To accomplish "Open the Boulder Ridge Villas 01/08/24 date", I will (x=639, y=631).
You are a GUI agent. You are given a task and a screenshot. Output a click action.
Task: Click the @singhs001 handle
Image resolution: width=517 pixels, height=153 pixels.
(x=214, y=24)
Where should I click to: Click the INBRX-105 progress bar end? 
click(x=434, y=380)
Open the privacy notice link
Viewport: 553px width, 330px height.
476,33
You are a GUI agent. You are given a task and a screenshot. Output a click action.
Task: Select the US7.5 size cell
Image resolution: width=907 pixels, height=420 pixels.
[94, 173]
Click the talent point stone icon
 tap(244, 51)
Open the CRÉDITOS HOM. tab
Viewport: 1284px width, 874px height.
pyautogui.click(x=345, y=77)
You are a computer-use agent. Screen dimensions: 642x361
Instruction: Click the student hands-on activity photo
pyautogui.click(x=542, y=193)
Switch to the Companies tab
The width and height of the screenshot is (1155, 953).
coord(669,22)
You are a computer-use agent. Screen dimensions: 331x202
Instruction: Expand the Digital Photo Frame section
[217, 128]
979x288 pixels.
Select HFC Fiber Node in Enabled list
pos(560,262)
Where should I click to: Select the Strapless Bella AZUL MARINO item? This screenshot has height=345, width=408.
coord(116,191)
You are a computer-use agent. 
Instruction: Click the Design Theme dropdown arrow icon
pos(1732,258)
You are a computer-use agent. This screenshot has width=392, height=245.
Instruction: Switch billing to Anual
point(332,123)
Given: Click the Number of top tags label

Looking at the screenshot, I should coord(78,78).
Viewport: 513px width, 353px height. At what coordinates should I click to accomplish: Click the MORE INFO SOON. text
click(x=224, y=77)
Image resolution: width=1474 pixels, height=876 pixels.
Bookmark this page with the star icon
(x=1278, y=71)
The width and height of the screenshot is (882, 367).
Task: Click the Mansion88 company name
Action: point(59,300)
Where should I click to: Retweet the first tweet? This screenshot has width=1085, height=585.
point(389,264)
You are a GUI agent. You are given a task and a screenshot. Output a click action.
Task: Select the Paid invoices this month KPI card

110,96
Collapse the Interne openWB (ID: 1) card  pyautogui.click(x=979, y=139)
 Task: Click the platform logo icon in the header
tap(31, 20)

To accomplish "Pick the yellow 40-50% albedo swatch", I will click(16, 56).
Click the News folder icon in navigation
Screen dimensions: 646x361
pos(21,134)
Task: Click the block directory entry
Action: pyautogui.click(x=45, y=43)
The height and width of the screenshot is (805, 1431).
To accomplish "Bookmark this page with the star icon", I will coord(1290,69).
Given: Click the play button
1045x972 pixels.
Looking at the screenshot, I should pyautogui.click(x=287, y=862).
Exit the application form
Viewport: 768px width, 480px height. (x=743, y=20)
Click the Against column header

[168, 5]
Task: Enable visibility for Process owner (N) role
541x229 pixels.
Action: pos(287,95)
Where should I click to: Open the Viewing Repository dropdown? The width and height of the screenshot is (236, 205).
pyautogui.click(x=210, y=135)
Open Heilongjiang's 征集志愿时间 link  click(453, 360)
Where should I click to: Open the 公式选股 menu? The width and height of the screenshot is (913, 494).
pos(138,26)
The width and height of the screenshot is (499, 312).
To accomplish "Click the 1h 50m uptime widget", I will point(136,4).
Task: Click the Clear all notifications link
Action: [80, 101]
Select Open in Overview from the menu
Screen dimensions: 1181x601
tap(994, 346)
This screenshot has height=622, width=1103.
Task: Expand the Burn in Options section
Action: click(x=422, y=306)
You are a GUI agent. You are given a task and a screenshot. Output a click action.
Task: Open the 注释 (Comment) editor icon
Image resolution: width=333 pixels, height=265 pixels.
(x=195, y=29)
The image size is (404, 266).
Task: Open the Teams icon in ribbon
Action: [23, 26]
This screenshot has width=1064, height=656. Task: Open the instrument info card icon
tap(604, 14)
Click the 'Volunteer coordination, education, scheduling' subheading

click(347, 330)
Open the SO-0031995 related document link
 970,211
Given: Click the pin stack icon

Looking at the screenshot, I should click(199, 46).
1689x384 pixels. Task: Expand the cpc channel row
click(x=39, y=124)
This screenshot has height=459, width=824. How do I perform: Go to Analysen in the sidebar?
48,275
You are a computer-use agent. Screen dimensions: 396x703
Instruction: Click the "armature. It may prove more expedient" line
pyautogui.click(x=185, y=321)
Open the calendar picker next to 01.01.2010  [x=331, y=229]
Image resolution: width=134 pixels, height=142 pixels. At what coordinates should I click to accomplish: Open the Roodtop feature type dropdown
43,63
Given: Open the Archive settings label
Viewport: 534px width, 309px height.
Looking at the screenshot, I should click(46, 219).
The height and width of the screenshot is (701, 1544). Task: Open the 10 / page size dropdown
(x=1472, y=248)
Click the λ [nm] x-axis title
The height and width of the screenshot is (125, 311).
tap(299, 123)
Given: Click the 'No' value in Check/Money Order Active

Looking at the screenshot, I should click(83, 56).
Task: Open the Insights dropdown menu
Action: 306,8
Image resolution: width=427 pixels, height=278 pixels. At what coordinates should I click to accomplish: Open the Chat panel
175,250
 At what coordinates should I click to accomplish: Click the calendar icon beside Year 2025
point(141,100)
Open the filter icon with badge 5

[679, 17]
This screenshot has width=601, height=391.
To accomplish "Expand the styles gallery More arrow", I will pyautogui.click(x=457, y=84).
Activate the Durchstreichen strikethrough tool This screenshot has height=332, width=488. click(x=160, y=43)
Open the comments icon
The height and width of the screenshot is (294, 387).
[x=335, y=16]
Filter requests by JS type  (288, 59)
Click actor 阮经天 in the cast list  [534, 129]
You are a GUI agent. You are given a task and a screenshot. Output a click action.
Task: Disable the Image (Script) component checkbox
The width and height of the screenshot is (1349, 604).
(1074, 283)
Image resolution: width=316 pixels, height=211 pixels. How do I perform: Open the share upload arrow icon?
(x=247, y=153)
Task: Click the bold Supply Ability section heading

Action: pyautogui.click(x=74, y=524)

▶ [ASSIGNED TASK] Every line of the listing should be given again exactly.

▶ [WRITTEN ANSWER]
To accomplish "Open the Boulder Ridge Villas 01/08/24 date", I will (x=639, y=631).
You are a GUI agent. You are given a task and a screenshot. Output a click action.
Task: Click the @singhs001 handle
Image resolution: width=517 pixels, height=153 pixels.
(x=214, y=24)
Where should I click to: Click the INBRX-105 progress bar end? 
click(x=434, y=380)
Open the privacy notice link
Viewport: 553px width, 330px height.
476,33
You are a GUI agent. You are given a task and a screenshot. Output a click action.
Task: Select the US7.5 size cell
Image resolution: width=907 pixels, height=420 pixels.
[94, 173]
Click the talent point stone icon
 tap(244, 51)
Open the CRÉDITOS HOM. tab
Viewport: 1284px width, 874px height.
pyautogui.click(x=345, y=77)
You are a computer-use agent. Screen dimensions: 642x361
Instruction: Click the student hands-on activity photo
pyautogui.click(x=542, y=193)
Switch to the Companies tab
The width and height of the screenshot is (1155, 953).
coord(669,22)
You are a computer-use agent. Screen dimensions: 331x202
Instruction: Expand the Digital Photo Frame section
[217, 128]
979x288 pixels.
Select HFC Fiber Node in Enabled list
pos(560,262)
Where should I click to: Select the Strapless Bella AZUL MARINO item? This screenshot has height=345, width=408.
coord(116,191)
You are a computer-use agent. 
Instruction: Click the Design Theme dropdown arrow icon
pos(1732,258)
You are a computer-use agent. This screenshot has width=392, height=245.
Instruction: Switch billing to Anual
point(332,123)
Given: Click the Number of top tags label

Looking at the screenshot, I should coord(78,78).
Viewport: 513px width, 353px height. At what coordinates should I click to accomplish: Click the MORE INFO SOON. text
click(x=224, y=77)
Image resolution: width=1474 pixels, height=876 pixels.
Bookmark this page with the star icon
(x=1278, y=71)
The width and height of the screenshot is (882, 367).
Task: Click the Mansion88 company name
Action: point(59,300)
Where should I click to: Retweet the first tweet? This screenshot has width=1085, height=585.
point(389,264)
You are a GUI agent. You are given a task and a screenshot. Output a click action.
Task: Select the Paid invoices this month KPI card

110,96
Collapse the Interne openWB (ID: 1) card  pyautogui.click(x=979, y=139)
 Task: Click the platform logo icon in the header
tap(31, 20)

To accomplish "Pick the yellow 40-50% albedo swatch", I will click(16, 56).
Click the News folder icon in navigation
Screen dimensions: 646x361
pos(21,134)
Task: Click the block directory entry
Action: pyautogui.click(x=45, y=43)
The height and width of the screenshot is (805, 1431).
To accomplish "Bookmark this page with the star icon", I will coord(1290,69).
Given: Click the play button
1045x972 pixels.
Looking at the screenshot, I should pyautogui.click(x=287, y=862).
Exit the application form
Viewport: 768px width, 480px height. (x=743, y=20)
Click the Against column header

[168, 5]
Task: Enable visibility for Process owner (N) role
541x229 pixels.
Action: pos(287,95)
Where should I click to: Open the Viewing Repository dropdown? The width and height of the screenshot is (236, 205).
pyautogui.click(x=210, y=135)
Open Heilongjiang's 征集志愿时间 link  click(453, 360)
Where should I click to: Open the 公式选股 menu? The width and height of the screenshot is (913, 494).
pos(138,26)
The width and height of the screenshot is (499, 312).
To accomplish "Click the 1h 50m uptime widget", I will point(136,4).
Task: Click the Clear all notifications link
Action: [80, 101]
Select Open in Overview from the menu
Screen dimensions: 1181x601
tap(994, 346)
This screenshot has height=622, width=1103.
Task: Expand the Burn in Options section
Action: click(x=422, y=306)
You are a GUI agent. You are given a task and a screenshot. Output a click action.
Task: Open the 注释 (Comment) editor icon
Image resolution: width=333 pixels, height=265 pixels.
(x=195, y=29)
The image size is (404, 266).
Task: Open the Teams icon in ribbon
Action: [23, 26]
This screenshot has width=1064, height=656. Task: Open the instrument info card icon
tap(604, 14)
Click the 'Volunteer coordination, education, scheduling' subheading

click(347, 330)
Open the SO-0031995 related document link
 970,211
Given: Click the pin stack icon

Looking at the screenshot, I should click(199, 46).
1689x384 pixels. Task: Expand the cpc channel row
click(x=39, y=124)
This screenshot has height=459, width=824. How do I perform: Go to Analysen in the sidebar?
48,275
You are a computer-use agent. Screen dimensions: 396x703
Instruction: Click the "armature. It may prove more expedient" line
pyautogui.click(x=185, y=321)
Open the calendar picker next to 01.01.2010  [x=331, y=229]
Image resolution: width=134 pixels, height=142 pixels. At what coordinates should I click to accomplish: Open the Roodtop feature type dropdown
43,63
Given: Open the Archive settings label
Viewport: 534px width, 309px height.
Looking at the screenshot, I should click(46, 219).
The height and width of the screenshot is (701, 1544). Task: Open the 10 / page size dropdown
(x=1472, y=248)
Click the λ [nm] x-axis title
The height and width of the screenshot is (125, 311).
tap(299, 123)
Given: Click the 'No' value in Check/Money Order Active

Looking at the screenshot, I should click(83, 56).
Task: Open the Insights dropdown menu
Action: 306,8
Image resolution: width=427 pixels, height=278 pixels. At what coordinates should I click to accomplish: Open the Chat panel
175,250
 At what coordinates should I click to accomplish: Click the calendar icon beside Year 2025
point(141,100)
Open the filter icon with badge 5

[679, 17]
This screenshot has width=601, height=391.
To accomplish "Expand the styles gallery More arrow", I will pyautogui.click(x=457, y=84).
Activate the Durchstreichen strikethrough tool This screenshot has height=332, width=488. click(x=160, y=43)
Open the comments icon
The height and width of the screenshot is (294, 387).
[x=335, y=16]
Filter requests by JS type  (288, 59)
Click actor 阮经天 in the cast list  [534, 129]
You are a GUI agent. You are given a task and a screenshot. Output a click action.
Task: Disable the Image (Script) component checkbox
The width and height of the screenshot is (1349, 604).
(1074, 283)
Image resolution: width=316 pixels, height=211 pixels. How do I perform: Open the share upload arrow icon?
(x=247, y=153)
Task: Click the bold Supply Ability section heading

Action: pyautogui.click(x=74, y=524)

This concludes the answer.